If the quiz had 7 questions?
Can you generalize the code so that the number of questions can be varied by varying a single assignment?
Contents
Initialize Test Parameters
Instead of Walter's numbers, I am choosing four scores and seven test questions for this demonstration.
N = 7; Points = [0 3 5 8];
Walter's Solution
Walter also gave me an elegant solution to show. He places the point values into a cell array, and then replicates that cell by the number of test questions.
GridVals = repmat({Points},N,1);Next Walter grids the Points in N-dimensions, taking advantage of comma-separated lists for function arguments.
[Grid{1:N}] = ndgrid(GridVals{:});Spread out the cell array along the N+1-dimension and sum the values along that dimension to get all possible PointTotals.
PointTotals = sum(cat(N+1,Grid{:}),N+1);Finally, bin the PointTotals and remove bins that don't contain zeros. These remaining bins correspond to scores that are impossible to attain.
PointHist = hist(PointTotals(:),max(Points)*N+1); ImpossibleScores = find(~PointHist)-1;
The correct answer is
ImpossibleScores
ImpossibleScores =
1 2 4 7 49 52 54 55
Loren's Solution
My first solution takes advantage of nchoosek to calculate all possible combinations. After summing each one, I look for the unique values, and then remove those from the list of all possible scores.

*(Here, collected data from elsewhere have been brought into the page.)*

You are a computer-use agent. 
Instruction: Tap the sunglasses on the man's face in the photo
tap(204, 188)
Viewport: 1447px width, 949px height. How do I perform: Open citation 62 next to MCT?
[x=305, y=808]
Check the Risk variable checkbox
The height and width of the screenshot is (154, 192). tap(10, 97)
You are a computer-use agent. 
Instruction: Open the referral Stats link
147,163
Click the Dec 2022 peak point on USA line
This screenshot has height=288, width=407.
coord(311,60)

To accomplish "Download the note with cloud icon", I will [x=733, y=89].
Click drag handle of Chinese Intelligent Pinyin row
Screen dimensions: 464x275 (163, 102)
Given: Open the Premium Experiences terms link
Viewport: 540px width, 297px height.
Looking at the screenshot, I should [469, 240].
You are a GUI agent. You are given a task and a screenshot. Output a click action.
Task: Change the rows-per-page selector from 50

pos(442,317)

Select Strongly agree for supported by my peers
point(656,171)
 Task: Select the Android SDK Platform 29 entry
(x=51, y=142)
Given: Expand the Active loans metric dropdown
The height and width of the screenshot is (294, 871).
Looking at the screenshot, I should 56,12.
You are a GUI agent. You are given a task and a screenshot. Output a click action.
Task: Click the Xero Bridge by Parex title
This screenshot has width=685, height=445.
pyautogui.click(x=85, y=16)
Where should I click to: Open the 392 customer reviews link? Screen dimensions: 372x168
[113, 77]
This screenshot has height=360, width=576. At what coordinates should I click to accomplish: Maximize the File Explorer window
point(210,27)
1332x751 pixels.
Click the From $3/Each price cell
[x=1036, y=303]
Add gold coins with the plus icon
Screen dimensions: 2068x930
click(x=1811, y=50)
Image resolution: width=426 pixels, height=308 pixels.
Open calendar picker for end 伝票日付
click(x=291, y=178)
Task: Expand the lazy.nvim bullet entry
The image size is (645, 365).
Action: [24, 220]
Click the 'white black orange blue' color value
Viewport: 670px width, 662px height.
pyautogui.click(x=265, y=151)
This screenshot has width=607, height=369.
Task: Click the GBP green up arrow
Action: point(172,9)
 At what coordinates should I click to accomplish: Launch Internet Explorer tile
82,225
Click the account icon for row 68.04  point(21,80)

allvals = repmat(Points,1,N); C = nchoosek(allvals,N); scores = unique(sum(C,2)); nonScores1 = 1:(max(Points)*N); nonScores1(scores(2:end)) = [];
Loren's Modified Solution
nchoosek can be slow when the number of elements in each combination is large, and I have definitely run out of memory using nchoosek as well sometimes. To offset that, I modified my solution to select unique combinations when possible to reduce the extra computation time (and memory). I won't recompute the first two lines of the algorithm here.
allvals = repmat(Points,1,N); C = nchoosek(allvals,N);
Next, winnow out the duplicate rows before proceeding.
lCpre = length(C);
C = unique(C,'rows');
lCpost = length(C);I reduced the number of cases from lCpre to lcPost, a substantial savings in this case.
[lCpre lCpost]
ans =
1184040 16384
Make scores unique as well.
scores = sum(C,2); scores = unique(scores);
Finally, get rid of the valid scores.
nonScores2 = 1:(max(Points)*N); nonScores2(scores(2:end)) = [];
Bobby's Solution
Bobby Cheng came up with a very different solution which works only if the minimum score is zero. Otherwise, the algorithm would need to be modified.
f = @(a)unique(bsxfun(@plus,a(:),Points)); allPossibleScores = Points; % with only one question for i = 2:N allPossibleScores = f(allPossibleScores); end nonScores3 = setdiff(N*min(Points):N*max(Points),allPossibleScores);
Lucio's First Solution
Lucio Cetto came along next and contributed two solutions. The first one is similar to Bobby's, but Lucio propogates logical values instead of doubles (with integer values).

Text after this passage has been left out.